=== AVAILABLE DATA ===
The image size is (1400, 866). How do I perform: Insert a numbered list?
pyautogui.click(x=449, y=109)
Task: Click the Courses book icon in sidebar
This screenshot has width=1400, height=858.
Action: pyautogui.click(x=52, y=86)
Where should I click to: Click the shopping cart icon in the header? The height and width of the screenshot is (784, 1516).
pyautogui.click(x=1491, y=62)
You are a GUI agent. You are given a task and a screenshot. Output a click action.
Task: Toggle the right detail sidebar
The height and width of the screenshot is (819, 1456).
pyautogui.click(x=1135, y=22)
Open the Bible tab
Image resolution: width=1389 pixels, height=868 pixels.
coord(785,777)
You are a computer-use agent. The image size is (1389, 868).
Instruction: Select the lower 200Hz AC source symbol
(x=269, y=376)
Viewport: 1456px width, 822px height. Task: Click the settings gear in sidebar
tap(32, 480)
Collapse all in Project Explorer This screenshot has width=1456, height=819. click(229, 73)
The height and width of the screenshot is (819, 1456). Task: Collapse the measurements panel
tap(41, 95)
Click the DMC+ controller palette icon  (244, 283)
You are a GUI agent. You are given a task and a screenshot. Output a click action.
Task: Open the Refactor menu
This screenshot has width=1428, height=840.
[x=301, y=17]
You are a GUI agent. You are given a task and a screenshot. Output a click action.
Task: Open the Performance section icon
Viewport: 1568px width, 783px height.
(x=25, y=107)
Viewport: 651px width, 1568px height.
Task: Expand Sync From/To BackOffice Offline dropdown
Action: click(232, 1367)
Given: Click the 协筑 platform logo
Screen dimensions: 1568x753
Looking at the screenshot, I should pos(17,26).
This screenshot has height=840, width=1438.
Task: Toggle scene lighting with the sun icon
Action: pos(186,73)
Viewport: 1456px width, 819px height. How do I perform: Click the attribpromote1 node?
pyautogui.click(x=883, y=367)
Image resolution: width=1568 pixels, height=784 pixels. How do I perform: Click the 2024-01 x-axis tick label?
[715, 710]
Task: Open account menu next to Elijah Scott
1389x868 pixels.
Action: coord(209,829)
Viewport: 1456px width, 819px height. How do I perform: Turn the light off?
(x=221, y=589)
===
### WHAT YOU SHOULD DO
Produce the records once again, exactly as they stand above.

### RESPONSE BELOW
The image size is (1400, 866). How do I perform: Insert a numbered list?
pyautogui.click(x=449, y=109)
Task: Click the Courses book icon in sidebar
This screenshot has width=1400, height=858.
Action: pyautogui.click(x=52, y=86)
Where should I click to: Click the shopping cart icon in the header? The height and width of the screenshot is (784, 1516).
pyautogui.click(x=1491, y=62)
You are a GUI agent. You are given a task and a screenshot. Output a click action.
Task: Toggle the right detail sidebar
The height and width of the screenshot is (819, 1456).
pyautogui.click(x=1135, y=22)
Open the Bible tab
Image resolution: width=1389 pixels, height=868 pixels.
coord(785,777)
You are a computer-use agent. The image size is (1389, 868).
Instruction: Select the lower 200Hz AC source symbol
(x=269, y=376)
Viewport: 1456px width, 822px height. Task: Click the settings gear in sidebar
tap(32, 480)
Collapse all in Project Explorer This screenshot has width=1456, height=819. click(229, 73)
The height and width of the screenshot is (819, 1456). Task: Collapse the measurements panel
tap(41, 95)
Click the DMC+ controller palette icon  (244, 283)
You are a GUI agent. You are given a task and a screenshot. Output a click action.
Task: Open the Refactor menu
This screenshot has width=1428, height=840.
[x=301, y=17]
You are a GUI agent. You are given a task and a screenshot. Output a click action.
Task: Open the Performance section icon
Viewport: 1568px width, 783px height.
(x=25, y=107)
Viewport: 651px width, 1568px height.
Task: Expand Sync From/To BackOffice Offline dropdown
Action: click(232, 1367)
Given: Click the 协筑 platform logo
Screen dimensions: 1568x753
Looking at the screenshot, I should pos(17,26).
This screenshot has height=840, width=1438.
Task: Toggle scene lighting with the sun icon
Action: pos(186,73)
Viewport: 1456px width, 819px height. How do I perform: Click the attribpromote1 node?
pyautogui.click(x=883, y=367)
Image resolution: width=1568 pixels, height=784 pixels. How do I perform: Click the 2024-01 x-axis tick label?
[715, 710]
Task: Open account menu next to Elijah Scott
1389x868 pixels.
Action: coord(209,829)
Viewport: 1456px width, 819px height. How do I perform: Turn the light off?
(x=221, y=589)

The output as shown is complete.